For good measure, Kennedy also cites Great Britain’s Wolfenden Report (1957), another piece of social engineering packed with junk science. In fact, Kinsey himself had traveled to England to help craft the report, which recommended reducing penalties for obscenity, homosexuality and assorted perverse offenses. As Dr. Judith Reisman points out in her book, “Kinsey: Crimes and Consequences,” the Wolfenden Report references the Model Penal Code, and American sex revolutionaries cited Wolfenden in efforts to weaken American sex offender laws. The “authority” of the reports was traded back and forth over the Atlantic, but the “scientific” source was the same: Alfred Kinsey. Now, Anthony Kennedy has managed to cite both of these documents to justify trashing the Texas law.
In saying the Texas statute lacked any “rational basis,” the majority ignored the moral right of the people of Texas to govern their own communities, and put all criminal laws against sexual misbehavior, such as bigamy, adult incest, bestiality and obscenity at risk. Scalia warns: “If, as the Court asserts, the promotion of majoritarian sexual morality is not even a legitimate state interest, none of the above-mentioned laws can survive rational-basis review.”
The court also ignored voluminous medical evidence in amicae briefs documenting the harm that sodomy wreaks among homosexuals, men in particular.
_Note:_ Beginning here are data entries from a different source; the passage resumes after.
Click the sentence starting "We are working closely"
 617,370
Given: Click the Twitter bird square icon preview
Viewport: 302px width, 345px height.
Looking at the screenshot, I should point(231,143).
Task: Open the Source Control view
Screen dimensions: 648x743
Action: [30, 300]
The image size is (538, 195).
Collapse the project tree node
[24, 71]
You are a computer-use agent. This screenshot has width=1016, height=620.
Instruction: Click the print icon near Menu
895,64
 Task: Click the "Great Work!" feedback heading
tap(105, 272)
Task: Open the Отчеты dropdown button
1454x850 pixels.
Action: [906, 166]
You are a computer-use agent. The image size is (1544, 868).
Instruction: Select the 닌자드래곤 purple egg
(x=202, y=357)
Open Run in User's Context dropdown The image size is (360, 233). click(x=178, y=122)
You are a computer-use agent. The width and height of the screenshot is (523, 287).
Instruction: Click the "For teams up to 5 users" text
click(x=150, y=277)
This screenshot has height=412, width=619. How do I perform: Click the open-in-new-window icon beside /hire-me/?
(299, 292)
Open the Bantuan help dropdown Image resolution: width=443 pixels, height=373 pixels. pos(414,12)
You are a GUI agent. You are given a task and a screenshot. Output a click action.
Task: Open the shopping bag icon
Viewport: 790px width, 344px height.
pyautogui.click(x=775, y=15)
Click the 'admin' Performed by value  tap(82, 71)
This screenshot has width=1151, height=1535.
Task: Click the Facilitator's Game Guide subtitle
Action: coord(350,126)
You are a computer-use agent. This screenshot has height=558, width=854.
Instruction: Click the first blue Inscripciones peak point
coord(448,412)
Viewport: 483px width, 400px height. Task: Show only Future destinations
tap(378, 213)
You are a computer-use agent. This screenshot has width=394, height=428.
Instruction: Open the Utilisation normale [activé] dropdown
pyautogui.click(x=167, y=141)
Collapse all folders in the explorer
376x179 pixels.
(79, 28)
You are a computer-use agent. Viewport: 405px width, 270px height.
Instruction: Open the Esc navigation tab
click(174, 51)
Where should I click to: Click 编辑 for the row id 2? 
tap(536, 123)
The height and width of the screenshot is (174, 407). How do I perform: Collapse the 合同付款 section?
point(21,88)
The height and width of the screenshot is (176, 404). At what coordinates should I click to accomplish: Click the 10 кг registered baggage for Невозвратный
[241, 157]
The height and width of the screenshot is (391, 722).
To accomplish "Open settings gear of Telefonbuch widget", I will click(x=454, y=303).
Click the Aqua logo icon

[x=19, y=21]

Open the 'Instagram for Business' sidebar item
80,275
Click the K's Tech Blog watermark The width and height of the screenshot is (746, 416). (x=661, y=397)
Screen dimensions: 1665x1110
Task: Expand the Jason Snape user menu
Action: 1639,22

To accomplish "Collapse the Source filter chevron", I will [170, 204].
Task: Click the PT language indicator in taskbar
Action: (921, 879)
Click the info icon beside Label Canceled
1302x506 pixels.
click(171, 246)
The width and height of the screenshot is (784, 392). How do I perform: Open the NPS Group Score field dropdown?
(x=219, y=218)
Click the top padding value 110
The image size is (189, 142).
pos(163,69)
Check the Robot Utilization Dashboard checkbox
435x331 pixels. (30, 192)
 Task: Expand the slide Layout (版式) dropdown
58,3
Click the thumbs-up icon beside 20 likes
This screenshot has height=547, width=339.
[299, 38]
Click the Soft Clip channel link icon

Given that sexually transmitted diseases peculiar to acts of same-sex sodomy have created a wildly disproportionate epidemic of diseases among homosexual men, Texans have every right to differentiate between the marital bed and the “gay” bathhouse. Kennedy writes that the state must stay out of it, “absent injury to a person or abuse of an institution the law protects.” The deaths of hundreds of thousands of men from AIDS, and many other diseases stemming from homosexual practices, constitute “injury.”
But never mind the medical evidence, the Bible, English Common Law, the nation’s historic rejection of sodomy and the right of Texans to set the moral standard for their own communities. The Court’s growing worship of extreme individualism, in which the whims of the imperial self trump all, governed this decision.
Civil libertarians, who are tone deaf when it comes to the importance of family and faith to the preservation of freedom, may celebrate for a time. But they are guaranteeing more government, not less, as judicial activists sweep aside the protective influence of families and communities. Big government increases in direct proportion to so-called sexual liberation, because someone has to pick up the pieces.
Eventually, even the newly liberated individual stands naked before the state, facing a cold, contractual bureaucracy that will dictate his future. The bureaucrats are only too happy to let him run amok sexually, so long as they direct all other aspects of his life. It is so much easier to control people who have sex outside marriage. Those family ties don’t get in the way.
Robert Knight is director of the Culture and Family Institute, an affiliate of Concerned Women for America, and a former news editor for the Los Angeles Times.